High-power lithium-ion microbatteries from imprinted 3D electrodes of sub-10 nm LiMn2O4/Li4Ti5O12 nanocrystals and a copolymer gel electrolyte

Miniaturized energy-storage components are important to self-powered microelectronics. Microbatteries based on 3D electrode architectures hold great potential to meet the demands of high-power and high energy densities. Despite the progress in microelectrode fabrication, reports of high-performance, fully integrated 3D microbatteries are still limited due to strict material requirements and more importantly, significant hierarchical processing complexities.
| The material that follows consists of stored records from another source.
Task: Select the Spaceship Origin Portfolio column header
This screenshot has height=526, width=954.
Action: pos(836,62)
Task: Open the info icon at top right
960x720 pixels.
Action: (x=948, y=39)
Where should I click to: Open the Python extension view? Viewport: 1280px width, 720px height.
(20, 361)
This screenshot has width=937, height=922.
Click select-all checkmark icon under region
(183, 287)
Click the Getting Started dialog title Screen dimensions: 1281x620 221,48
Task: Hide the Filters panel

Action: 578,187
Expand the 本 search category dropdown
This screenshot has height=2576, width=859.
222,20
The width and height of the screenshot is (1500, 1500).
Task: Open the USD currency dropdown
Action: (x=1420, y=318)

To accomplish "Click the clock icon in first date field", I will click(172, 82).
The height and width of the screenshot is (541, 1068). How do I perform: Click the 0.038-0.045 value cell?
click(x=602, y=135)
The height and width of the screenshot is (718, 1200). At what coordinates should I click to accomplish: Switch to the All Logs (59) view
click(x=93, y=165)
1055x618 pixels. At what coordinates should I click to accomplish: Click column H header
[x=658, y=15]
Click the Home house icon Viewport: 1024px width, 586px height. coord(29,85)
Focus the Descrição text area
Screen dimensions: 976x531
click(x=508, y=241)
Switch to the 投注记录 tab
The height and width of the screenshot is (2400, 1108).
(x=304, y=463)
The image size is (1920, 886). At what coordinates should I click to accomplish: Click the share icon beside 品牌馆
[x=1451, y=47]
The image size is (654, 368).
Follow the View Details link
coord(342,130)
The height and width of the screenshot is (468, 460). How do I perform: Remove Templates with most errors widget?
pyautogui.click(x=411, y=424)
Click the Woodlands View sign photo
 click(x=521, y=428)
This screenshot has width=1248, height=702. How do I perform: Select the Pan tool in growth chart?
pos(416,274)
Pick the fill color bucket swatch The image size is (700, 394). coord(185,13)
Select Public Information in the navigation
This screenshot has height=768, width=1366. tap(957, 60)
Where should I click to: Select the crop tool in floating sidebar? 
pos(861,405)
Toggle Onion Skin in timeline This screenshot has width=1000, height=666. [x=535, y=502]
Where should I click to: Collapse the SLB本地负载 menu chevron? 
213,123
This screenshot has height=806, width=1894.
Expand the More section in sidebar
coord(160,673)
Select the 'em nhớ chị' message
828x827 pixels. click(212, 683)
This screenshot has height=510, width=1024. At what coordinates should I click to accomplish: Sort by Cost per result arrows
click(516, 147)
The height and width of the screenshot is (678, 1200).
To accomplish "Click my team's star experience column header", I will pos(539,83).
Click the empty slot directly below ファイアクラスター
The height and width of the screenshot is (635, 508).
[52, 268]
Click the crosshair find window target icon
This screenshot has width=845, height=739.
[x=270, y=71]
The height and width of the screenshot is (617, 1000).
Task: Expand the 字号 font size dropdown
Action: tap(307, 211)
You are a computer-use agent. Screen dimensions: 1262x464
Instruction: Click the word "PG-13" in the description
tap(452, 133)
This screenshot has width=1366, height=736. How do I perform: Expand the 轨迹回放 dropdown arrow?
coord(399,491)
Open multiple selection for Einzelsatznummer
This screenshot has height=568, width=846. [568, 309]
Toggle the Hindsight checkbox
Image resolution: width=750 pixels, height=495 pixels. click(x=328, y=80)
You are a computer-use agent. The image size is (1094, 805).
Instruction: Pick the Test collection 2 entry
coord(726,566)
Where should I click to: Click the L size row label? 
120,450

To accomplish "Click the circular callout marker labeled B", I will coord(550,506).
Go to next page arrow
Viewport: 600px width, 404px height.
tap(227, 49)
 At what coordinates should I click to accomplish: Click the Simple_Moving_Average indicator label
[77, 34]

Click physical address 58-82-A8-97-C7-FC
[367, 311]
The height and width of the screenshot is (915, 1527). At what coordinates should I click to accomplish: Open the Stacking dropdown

Here, a 3D lithium-ion microbattery made from solvothermally synthesized sub-10 nm LiMn2O4/Li4Ti5O12 nanocrystals and a novel copolymer gel electrolyte is presented and is shown to possess superior capacity retention (40% at 300 C) and high-power density (855.5 mu Wcm(-2) mu m(-1)) comparable to some of the best microsupercapacitors. The customized microelectrodes are fabricated by solvent-assisted imprint lithography of well-dispersed nanoparticle ink and the battery cell is integrated vertically through layer-by-layer (LBL) assembly. The fabrication strategy proposed here can be applied to a variety of electroactive materials. This work provides a combinatorial approach and highlights the synergetic effects of material synthesis, processing and device design for achieving high-performance micropower sources.